One of the most attractive salons in Paris at the beginning of the Monarchy of July was that of Countess Merlin, where all the celebrities met, especially the musicians. Born in Havana, the young, beautiful, rich and talented Madame Merlin added to the poetic grace of a Spaniard the wit and distinction of a French woman. General Merlin married her in Madrid in 1811, and brought her to Paris, where she created a sensation. Being an accomplished musician, she gave delightful concerts, and though also gifted as a writer she was as simple and unpretentious as if she had been created to remain obscure. In addition, she was so truly good that she had almost no enemies; her charity was inexhaustible, and she possessed one of those hearts which live only to do good and to love.
It was Balzac’s good fortune to be introduced into the salon. He explained to Madame Hanska that he went there to play lansquenet in order to escape becoming insane! He was anxious to have Madame Merlin present at the first presentation of his Quinola, where she wished to have Martinez de la Rosa with her, but the novelist dissuaded her from this.
Madame Merlin was a friend of Madame de Girardin, and ridiculed the Princesse Belgiojoso when these two were rival candidates for the presidency of the new Academy that was being formed.
During Madame Hanska’s secret visit to Paris in 1847, Balzac declined an invitation to dinner with Madame Merlin, excusing himself on the ground of lack of time, but promised to call upon her soon. A few months before this (1846), he dedicated to her Les Marana, a short story written in 1832. Juana is inscribed to her also.
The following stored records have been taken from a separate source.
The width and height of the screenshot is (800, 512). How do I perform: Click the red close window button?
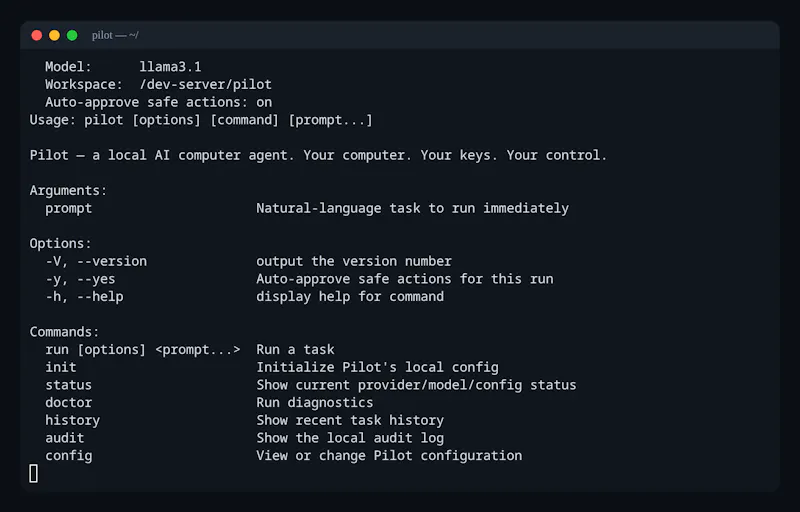click(37, 35)
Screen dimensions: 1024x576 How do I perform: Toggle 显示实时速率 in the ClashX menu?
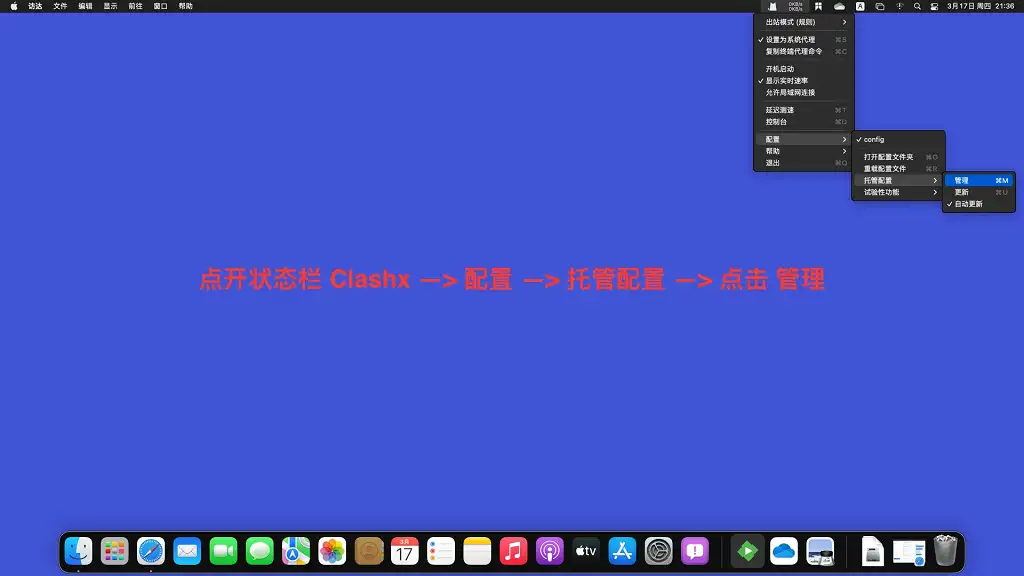coord(788,80)
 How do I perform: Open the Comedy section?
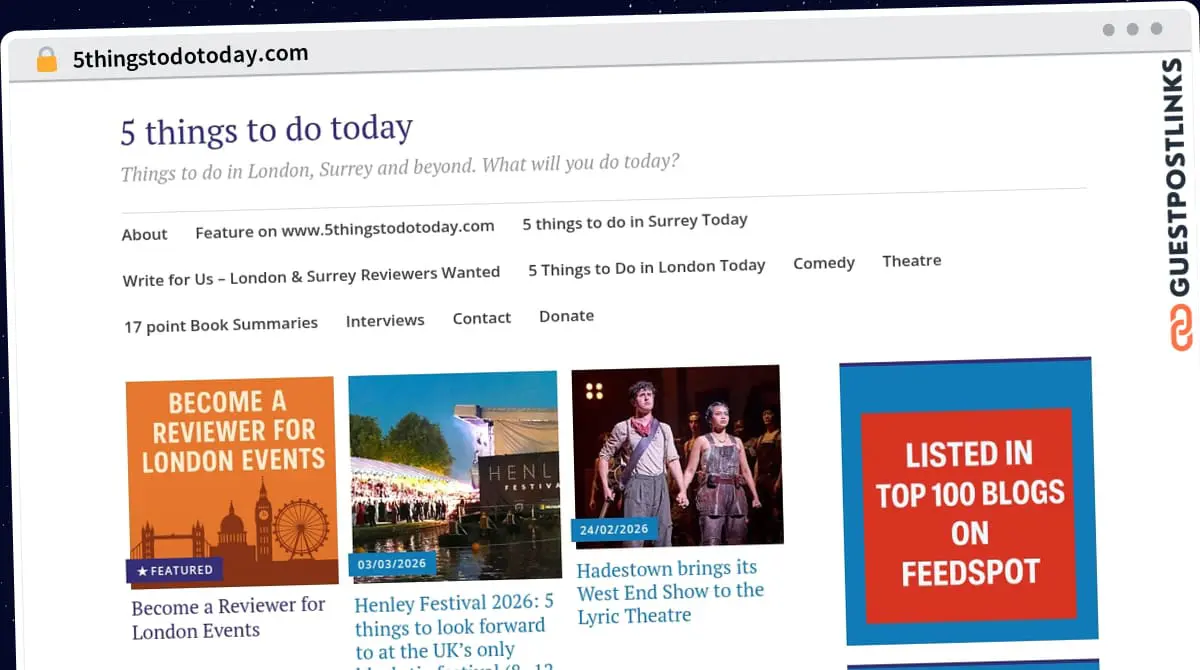point(823,262)
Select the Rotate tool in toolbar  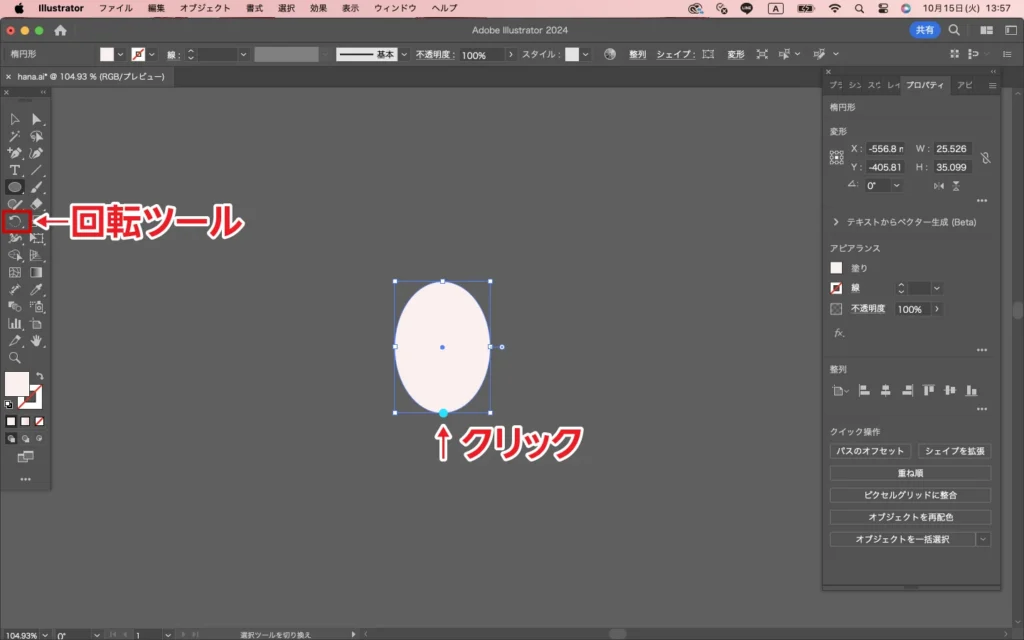(16, 221)
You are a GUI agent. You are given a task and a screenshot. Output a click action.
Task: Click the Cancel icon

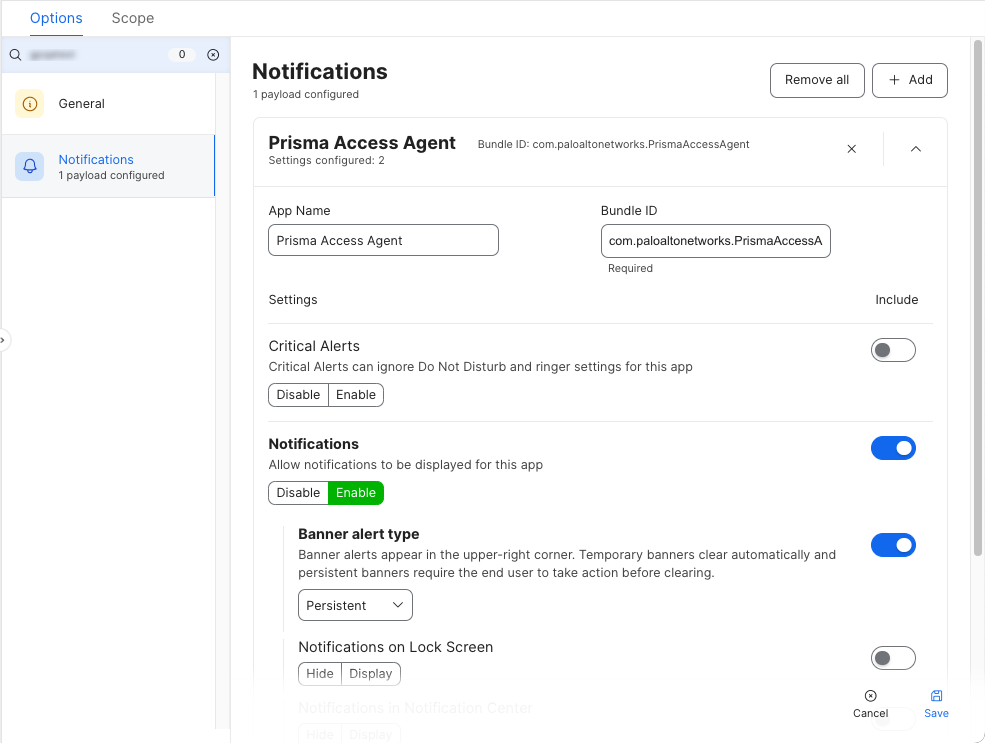coord(870,696)
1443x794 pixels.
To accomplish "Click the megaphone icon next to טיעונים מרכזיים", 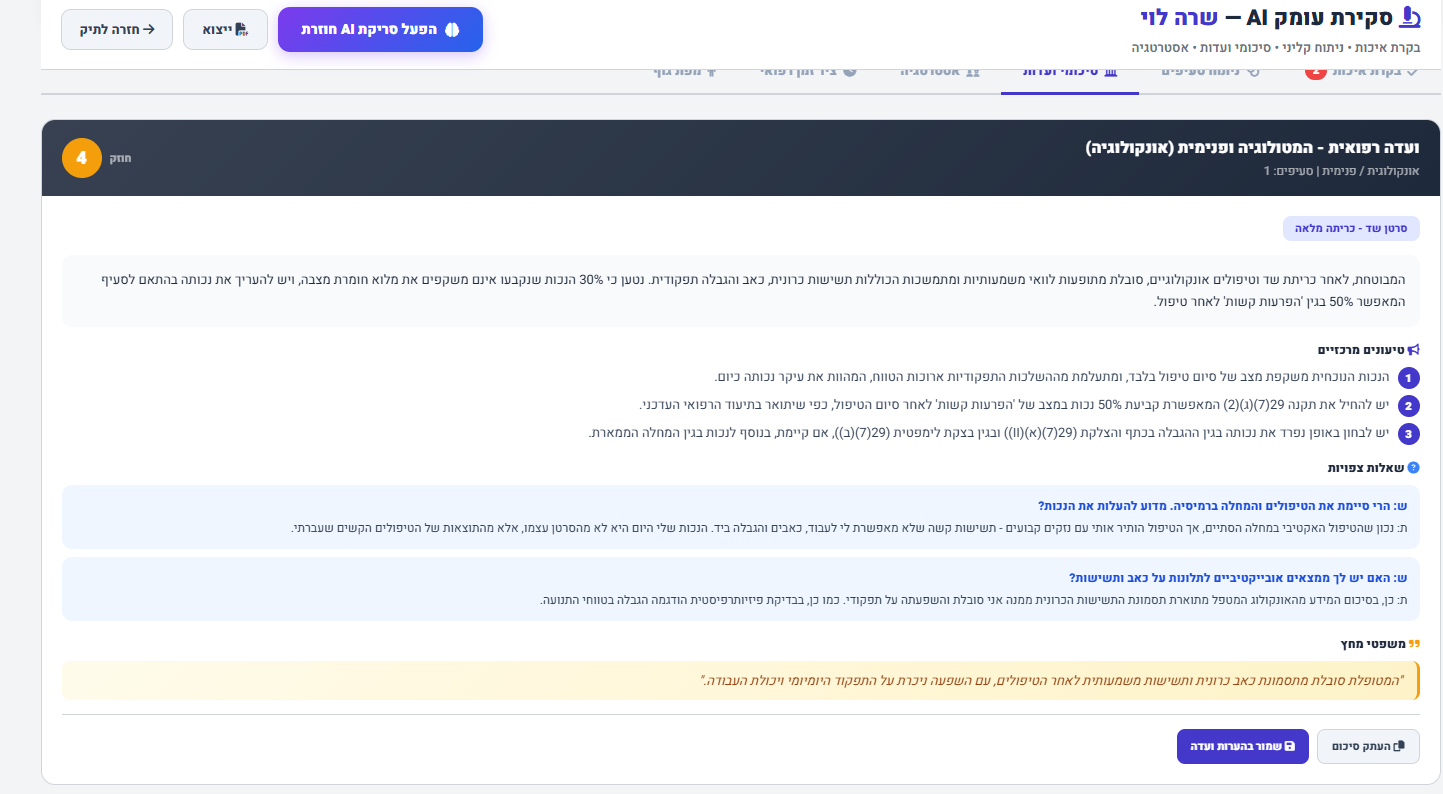I will 1413,350.
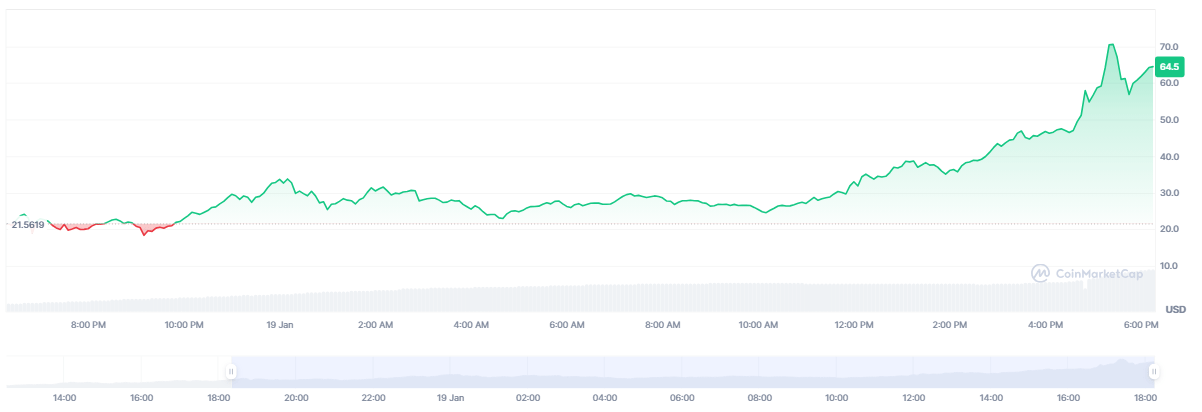Select the 10.0 price axis label
Screen dimensions: 1202x412
click(1169, 266)
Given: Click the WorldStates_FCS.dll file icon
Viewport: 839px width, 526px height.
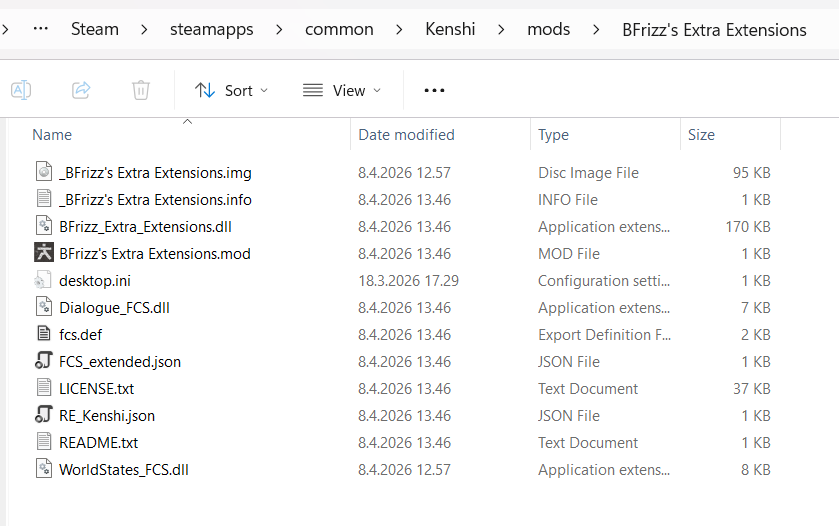Looking at the screenshot, I should [x=43, y=470].
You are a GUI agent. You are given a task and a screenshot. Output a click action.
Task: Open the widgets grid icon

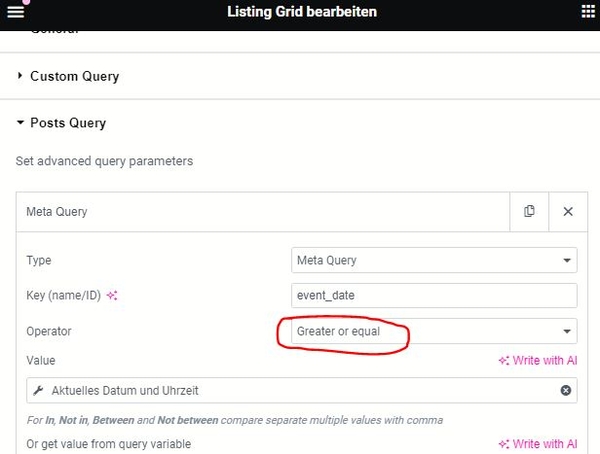(x=588, y=11)
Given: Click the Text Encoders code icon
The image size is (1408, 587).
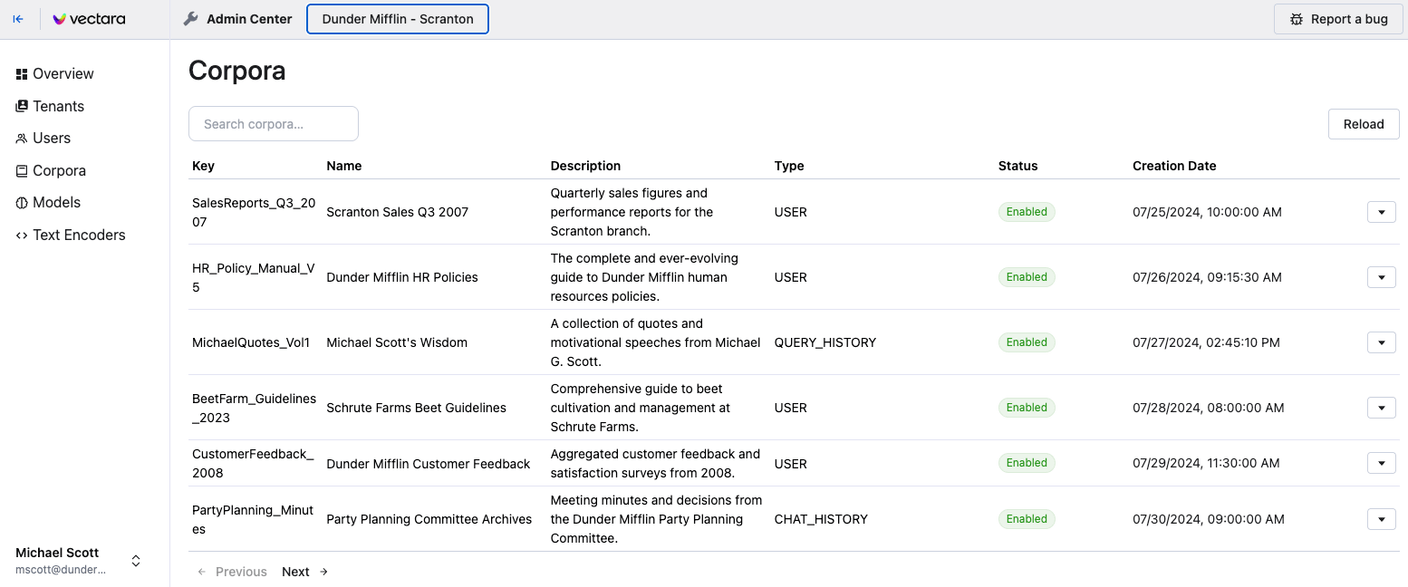Looking at the screenshot, I should click(x=22, y=236).
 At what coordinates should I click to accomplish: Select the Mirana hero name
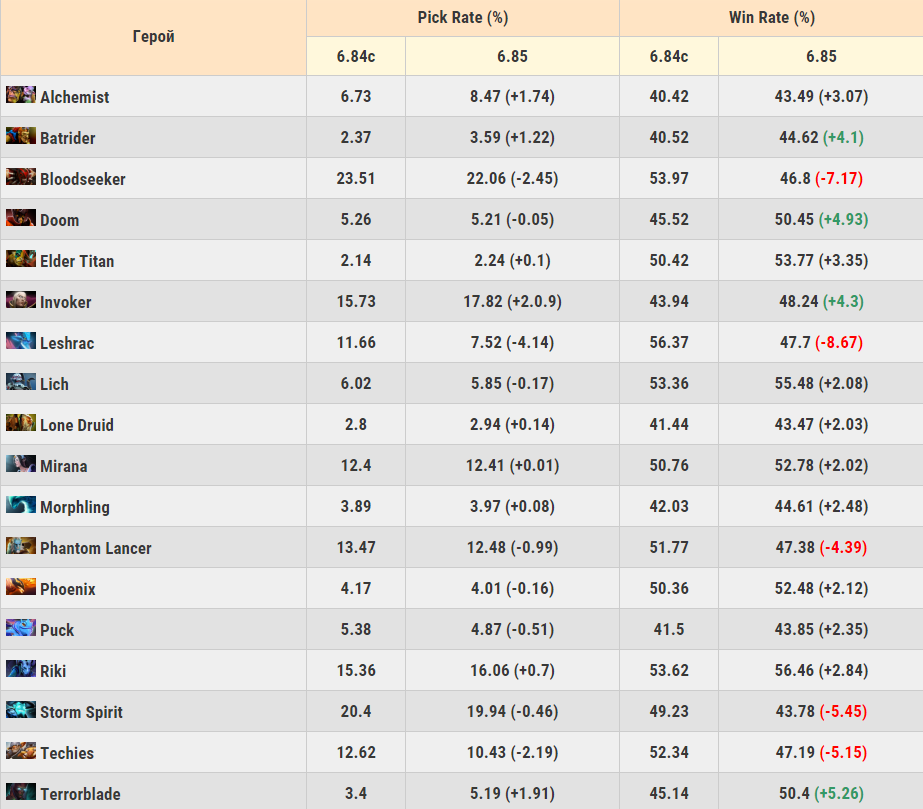[64, 466]
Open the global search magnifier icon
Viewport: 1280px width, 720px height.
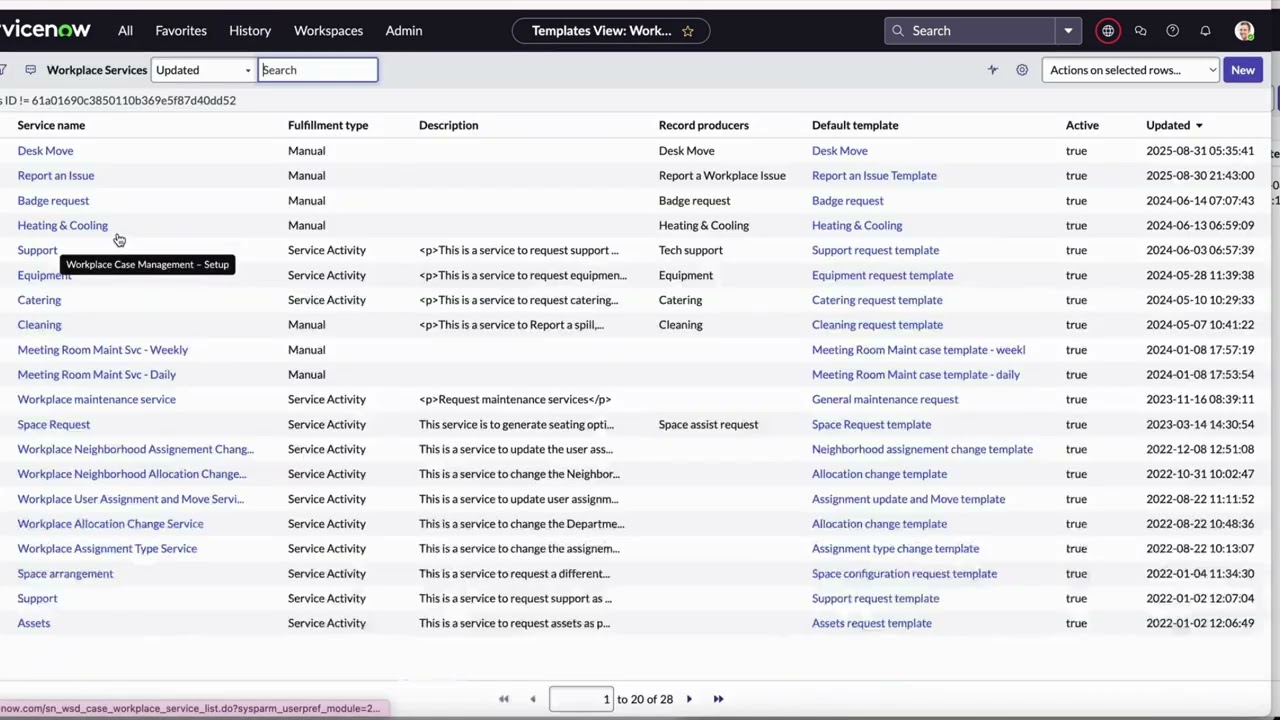click(898, 30)
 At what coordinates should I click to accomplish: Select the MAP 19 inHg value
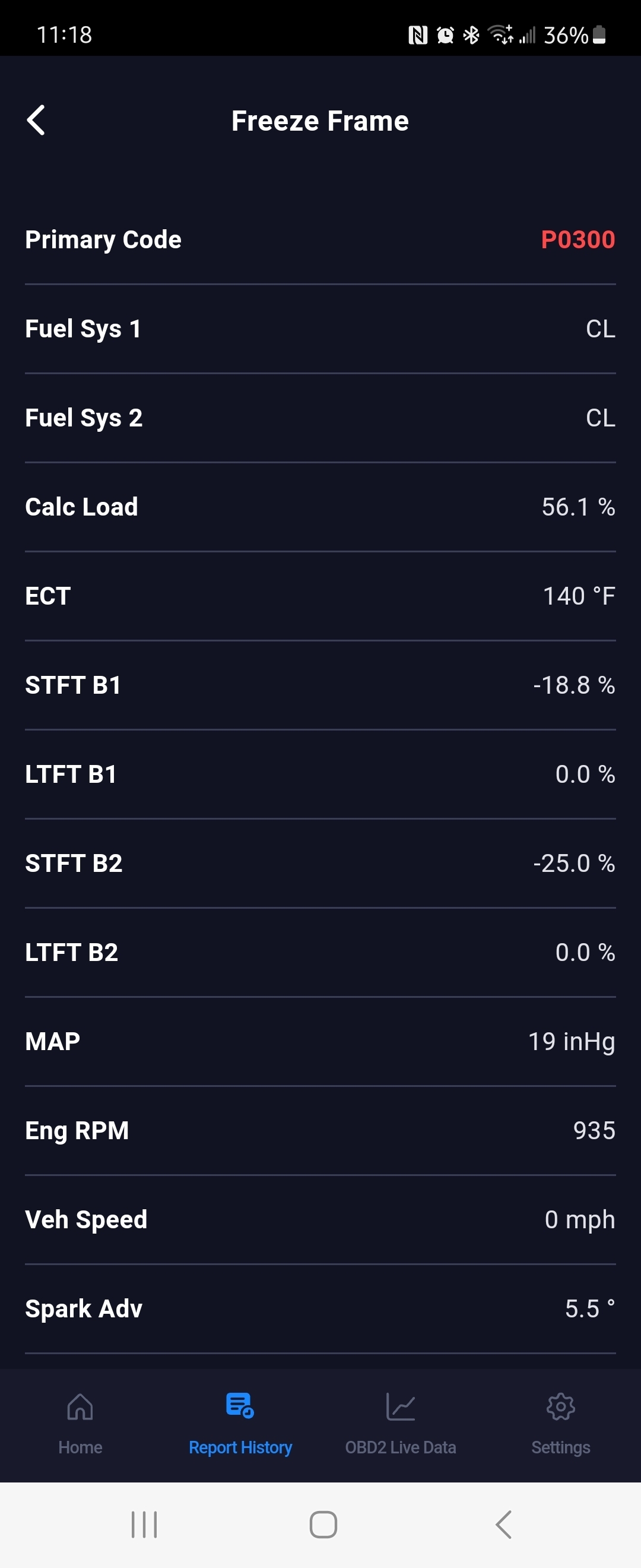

As has been seen, Balzac frequently depicted the features, lives, or peculiarities of various friends under altered names, but toward the close of Beatrix he laid aside all disguise in comparing the appearance of one of his famous women to the beauty of the Countess: “Madame Schontz owed her fame as a beauty to the brilliancy and color of a warm, creamy complexion like a creole’s, a face full of original details, with the clean-cut, firm features, of which the Countess de Merlin was the most famous example and the most perennially young . . .”
In 1846, Balzac dedicated Un Drame au Bord de la Mer, written several years before, to Madame La Princesse Caroline Galitzin de Genthod, nee Comtesse Walewska. Balzac doubtless met her while visiting Madame Hanska in Geneva in 1834, as she was living at Genthod. He met a Princesse Sophie Galitzin, whom he considered far more attractive, and later met another Princesse Galitzin. One of these ladies evidently aroused the suspicions of Madame Hanska, but the novelist assured her that there was no cause for her anxiety.